─── Document ───

2. **Disclose the environment.** Every result file embeds timestamp, host,
   platform, CPU count, and the server URL. You must additionally record the
   storage backend (local filesystem / MinIO / real S3 + region), instance
   type, and whether the server was a release build. A number without its
   environment is not a result.
3. **Deterministic datasets.** `datagen.py` produces seeded data: vectors
   from a 64-component Gaussian mixture (L2-normalised) and text from a
   256-word vocabulary with Zipf(1.1) term frequencies. Identical parameters
   ⇒ identical bytes, on any machine.
4. **No unverified comparisons.** See § 7.

## 2. Test matrix

Recommended configurations, smallest first:

| Tier | Docs | Dim | Backend | Purpose |
|---|---|---|---|---|
| smoke | 5,000 | 64 | filesystem | CI sanity, seconds to run |
| dev | 50,000 | 256 | MinIO (Docker) | default; realistic object I/O on one box |
| full | 500,000+ | 768 | real S3, same region | publishable numbers |

Numbers from the filesystem backend say nothing about object-storage latency;
label them as such. MinIO on localhost has near-zero network latency — it
exercises the request *path*, not S3's latency profile. Only same-region S3
results should be quoted as "object-storage performance".

## 3. What each benchmark measures

### 3.1 Ingest (`bench_ingest.py`)

- A batch "counts" when the upsert API returns success, which by Lagoon's
  write contract means the batch is durable in the WAL on the storage
  backend. This is **durable-write throughput**, not buffer throughput.
- **Index catch-up** is reported separately: the time after the last write
  until background indexing reports zero pending WAL entries. Documents are
  queryable through the WAL overlay before catch-up; catch-up affects how
  much of the corpus is served from optimised segments.
- `--concurrency N` runs N closed-loop writer threads. This is a simple
  saturation probe, not an open-loop load test.

### 3.2 Recall (`bench_recall.py`)

- Ground truth is the server's own `mode=exact` brute-force kNN over the same
  namespace — so recall isolates the **ANN index's approximation error**, not
  differences in distance arithmetic.
- `recall@k = |ANN top-k ∩ exact top-k| / k`, averaged over queries (k ∈
  {1, 10, 100}).
- Query vectors are drawn from the same mixture as the corpus (different
  noise), giving realistic difficulty. Uniform-random queries would inflate
  or deflate recall depending on dimension; don't substitute them.
- Always report recall **with** the ANN/exact latency pair. Recall without
  its latency cost (or vice versa) is half a number.

### 3.3 Latency (`bench_latency.py`)

─── Data listing ───

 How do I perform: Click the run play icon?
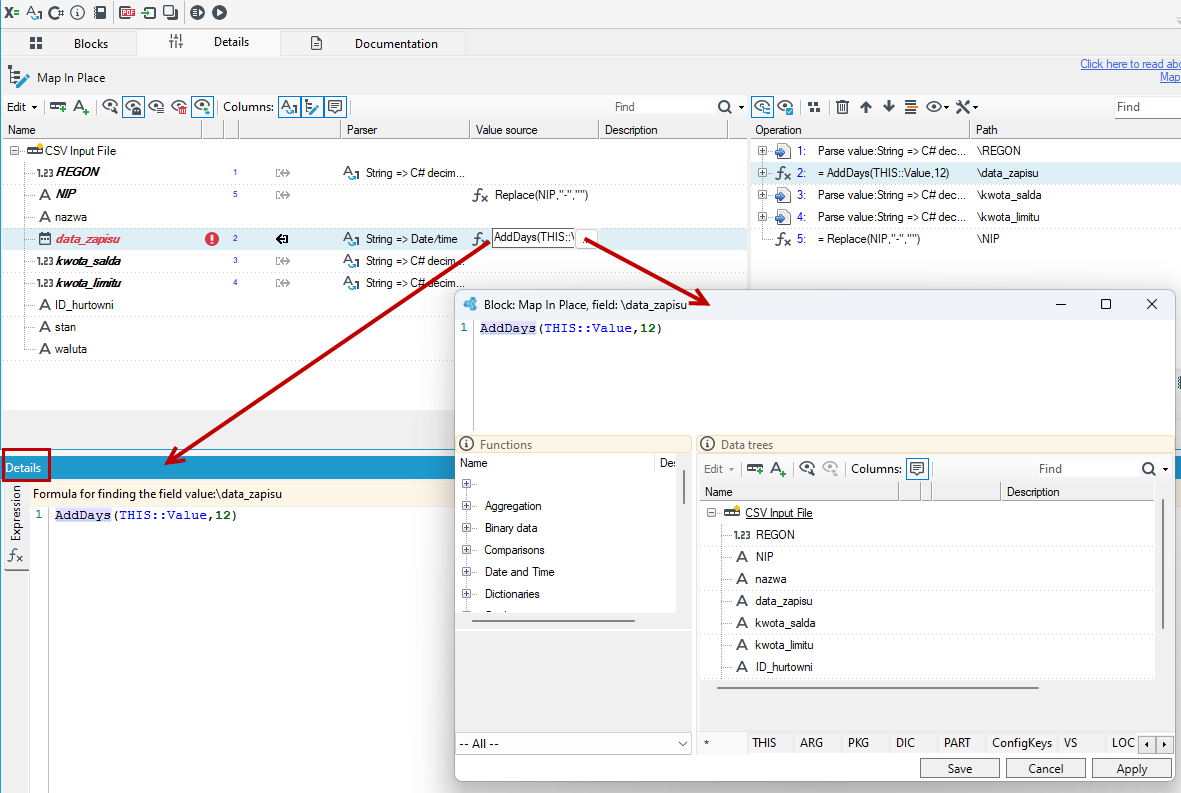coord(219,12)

───
─── Data listing ───

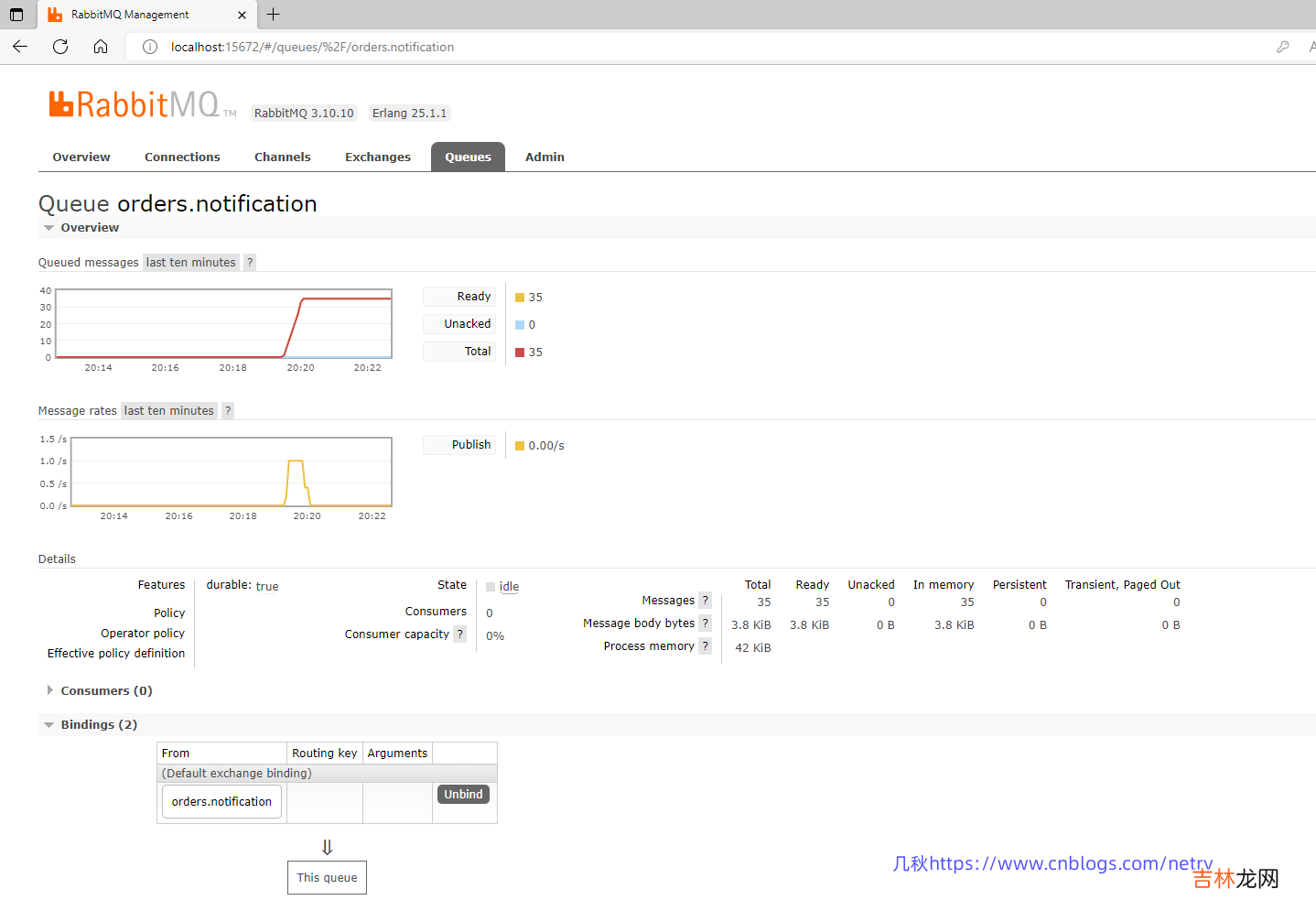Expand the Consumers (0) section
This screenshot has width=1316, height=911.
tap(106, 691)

───
─── Data listing ───

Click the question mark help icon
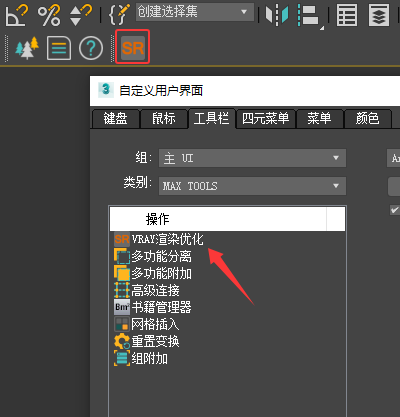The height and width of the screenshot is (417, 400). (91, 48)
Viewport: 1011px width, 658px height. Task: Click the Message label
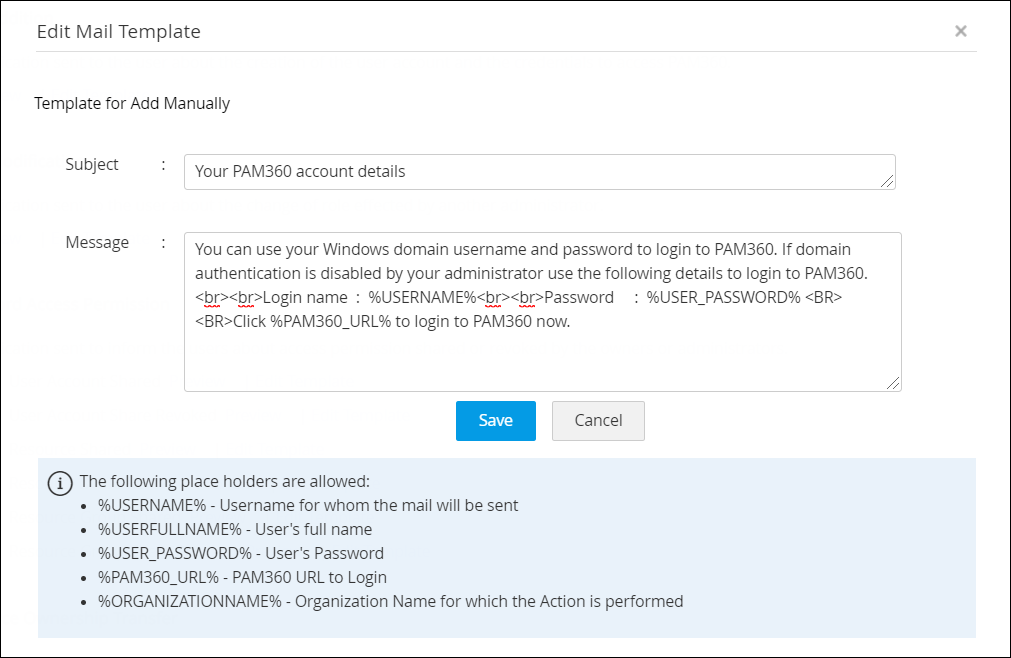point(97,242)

───

Exercise requirements:
Answer these questions from the benchmarking document.
(a) Which storage backend does the dev tier use?
(b) How many words are in the vocabulary `datagen.py` uses to produce text?
(c) What serves as ground truth in the recall benchmark?

Task solution:
(a) MinIO (Docker).
(b) 256 words.
(c) The server's own `mode=exact` brute-force kNN over the same namespace.